Independent Vector Analysis via Log-Quadratically Penalized Quadratic Minimization
This is an incremental improvement for blind source separation tasks, particularly in speech processing, offering faster convergence without sacrificing performance.
The paper tackles blind source separation by proposing a new independent vector analysis algorithm called AuxIVA-IPA, which updates demixing filters with a log-quadratically penalized quadratic minimization problem, achieving up to 8.5 times faster runtime compared to existing methods.

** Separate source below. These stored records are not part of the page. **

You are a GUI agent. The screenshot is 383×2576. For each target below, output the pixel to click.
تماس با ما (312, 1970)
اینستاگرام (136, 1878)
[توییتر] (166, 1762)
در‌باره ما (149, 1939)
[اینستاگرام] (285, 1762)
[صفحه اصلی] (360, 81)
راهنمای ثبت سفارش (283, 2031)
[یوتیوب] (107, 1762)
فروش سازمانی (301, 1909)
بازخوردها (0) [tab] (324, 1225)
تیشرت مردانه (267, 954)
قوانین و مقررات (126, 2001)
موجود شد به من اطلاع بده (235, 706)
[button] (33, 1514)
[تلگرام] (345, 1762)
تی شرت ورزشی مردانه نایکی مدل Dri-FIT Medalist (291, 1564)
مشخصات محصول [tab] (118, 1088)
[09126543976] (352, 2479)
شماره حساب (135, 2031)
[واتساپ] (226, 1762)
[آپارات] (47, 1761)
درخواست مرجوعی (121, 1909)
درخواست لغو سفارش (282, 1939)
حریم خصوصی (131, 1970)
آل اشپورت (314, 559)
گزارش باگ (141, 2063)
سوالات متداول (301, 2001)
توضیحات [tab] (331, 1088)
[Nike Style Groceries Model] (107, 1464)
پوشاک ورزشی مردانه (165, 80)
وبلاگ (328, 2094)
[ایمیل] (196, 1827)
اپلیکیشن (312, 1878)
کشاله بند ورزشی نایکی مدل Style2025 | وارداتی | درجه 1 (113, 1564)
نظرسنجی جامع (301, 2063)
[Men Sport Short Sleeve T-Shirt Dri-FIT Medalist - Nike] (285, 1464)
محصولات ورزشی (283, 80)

We propose a new algorithm for blind source separation (BSS) using independent vector analysis (IVA). This is an improvement over the popular auxiliary function based IVA (AuxIVA) with iterative projection (IP) or iterative source steering (ISS). We introduce iterative projection with adjustment (IPA), where we update one demixing filter and jointly adjust all the other sources along its current direction. Each update involves solving a non-convex minimization problem that we term log-quadratically penalized quadratic minimization (LQPQM), that we think is of interest beyond this work. In the general case, we show that its global minimum corresponds to the largest root of a univariate function, reminiscent of modified eigenvalue problems. We propose a simple procedure based on Newton-Raphson to efficiently compute it. Numerical experiments demonstrate the effectiveness of the proposed method. First, we show that it efficiently decreases the value of the surrogate function. In further experiments on synthetic mixtures, we study the probability of finding the true demixing matrix and convergence speed. We show that the proposed method combines high success rate and fast convergence. Finally, we validate the performance on a reverberant blind speech separation task. We find that all the AuxIVA-based methods perform similarly in terms of acoustic BSS metrics. However, AuxIVA-IPA converges faster. We measure up to 8.5 times speed-up in terms of runtime compared to the next best AuxIVA-based method, depending on the number of channels and the signal-to-noise ratio (SNR).